院長ブログ

医療ルネサンス

[医療・医学など]

「医療ルネサンス」は1992年から読売新聞が患者さんに役立つ医療最新情報を分かりやすく提供しているもので、私も愛読しております。10年以上前ですが、子宮内膜症の腹腔鏡下手術も取り上げて頂いたことがあり、東大ばかりか日本の腹腔鏡下手術の普及・拡大のきっかけの一つになったと記憶しています。

今回、不妊治療をとりあげられ、生殖医療に携わる者として、特に注目して拝見しました。不妊治療の現場に密着、掘り下げた良い企画だと思いましたが、少し気になる事がありましたので、ここで皆様にも考えて頂きたいと思います。

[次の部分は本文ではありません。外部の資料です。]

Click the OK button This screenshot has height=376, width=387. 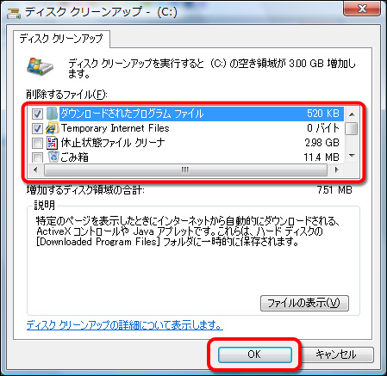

不妊症の原因は、大きくわけて排卵因子・卵管因子・男性因子の三つであることはご存知でしょう。その原因を究明して治療をおこない、できるかぎり自然な形で妊娠が成立することが望ましいのは言うまでもないでしょう。

上に述べた三因子の検査を進めて、卵管に問題があるとされた場合や子宮内膜症が疑われた場合、あるいは原因がはっきりしない場合には腹腔鏡による検査・手術を適用するのは教科書的というか王道であると思います。

今回の「医療ルネサンス」では、限られた紙面のためでもあるでしょうが、これらの医学的なステップへの言及があまりされず、体外受精や顕微授精さらに新しいテクノロジーが紹介され、不妊=体外受精という誤解を生ずることが危惧されます。

今日の記事でも子宮内膜症の患者さんが体外受精で治療されていまいたが、その前に腹腔鏡下手術を受けられたのか気になるところでした。

もちろん、ケースによっては、これらのステップをとばして、一気に体外受精や顕微授精に進む選択肢もあってよいと思われますが、その場合も十分なインフォームドコンセントが必要でしょう。日本産科婦人科内視鏡学会理事長として不妊症の診療ガイドラインを作っている立場もあり、不妊症の特集最終日にあたり、ひとこと発言させて頂きました。